语言模型需要睡眠：学习自我修改与记忆巩固

摘要

过去几十年，机器学习算法的设计取得了显著进展——从早期针对特定任务的浅层模型研究，发展到更通用的深度大语言模型（LLMs）。尽管现有模型在需要即时预测或上下文学习的任务中展现出可喜成果，但它们仍缺乏持续学习的能力，且无法将时间维度上的上下文知识有效迁移至长期参数中。受人类学习过程的启发，我们引入了一种"睡眠"范式，使模型能够持续学习，通过回放将其短期脆弱记忆蒸馏为稳定的长期知识，并通过"做梦"过程实现递归式自我提升。具体而言，睡眠包含两个阶段：（1）记忆巩固：一个名为"知识播种"的向上蒸馏过程——将较小规模自我的记忆蒸馏至更大网络中，在保留知识的同时提供更大容量。作为概念验证，我们提出了一种新的广义蒸馏过程实现"知识播种"（即基于策略的蒸馏与强化学习模仿学习的结合）；（2）做梦：自我改进阶段，模型利用强化学习生成合成数据课程，无需人工监督即可演练新知识并完善现有能力。我们在长时域任务、持续学习、知识融合及少样本泛化任务上的实验，验证了睡眠阶段的重要性。

English

The past few decades have witnessed significant advances in the design of machine learning algorithms, from early studies on task-specific shallow models to more general deep Large Language Models (LLMs).

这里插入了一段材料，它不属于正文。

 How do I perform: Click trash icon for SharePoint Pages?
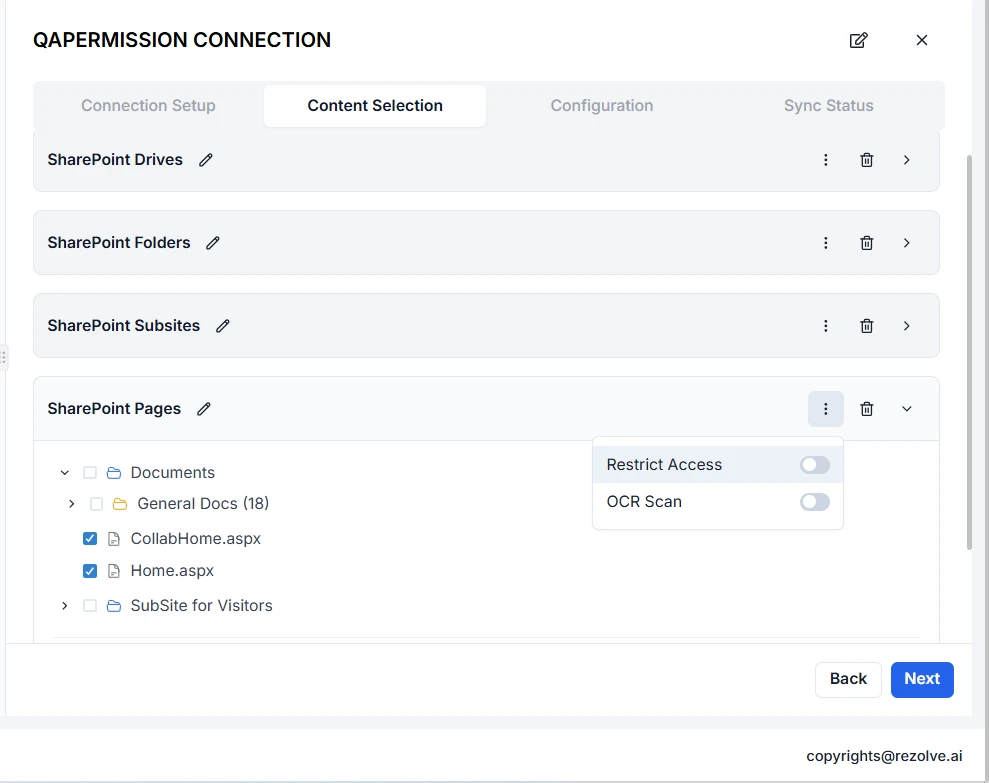867,409
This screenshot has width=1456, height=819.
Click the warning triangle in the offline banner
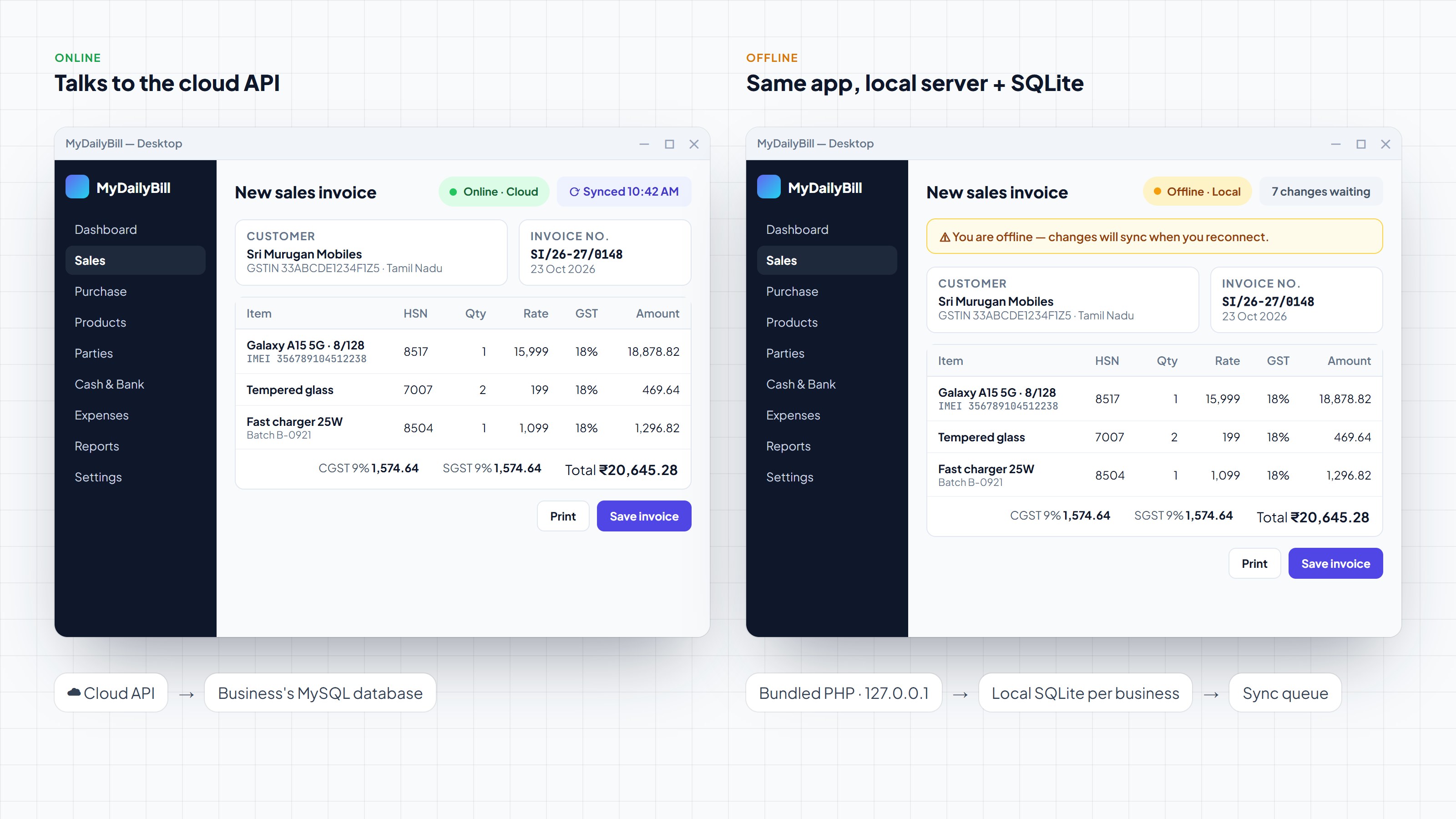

Despite showing promising results in tasks that require instant prediction or in-context learning, existing models lack the ability to continually learn and effectively transfer their temporal in-context knowledge to their long-term parameters. Inspired by human learning process, we introduce a ''Sleep'' paradigm that allows the models to continually learn, distill their short-term fragile memories into stable long-term knowledge with replay, and recursively improve themselves with ''Dreaming'' process. In more detail, sleep consists of two stages: (1) Memory Consolidation: an upward distillation process, called Knowledge Seeding, where the memories of a smaller-self are distilled into a larger network to provide more capacity while preserving the knowledge. As a proof of concept, we present a new Generalized Distillation process for {Knowledge Seeding} (i.e., the combination of on-policy distillation with Reinforcement Learning (RL)-based imitation learning); (2) Dreaming: a self-improvement phase, where the model uses RL to generate a curriculum of synthetic data to rehearse new knowledge and refine existing capabilities without human supervision. Our experiments on long-horizon, continual learning, knowledge incorporation, and few-shot generalization tasks support the importance of the sleep stage.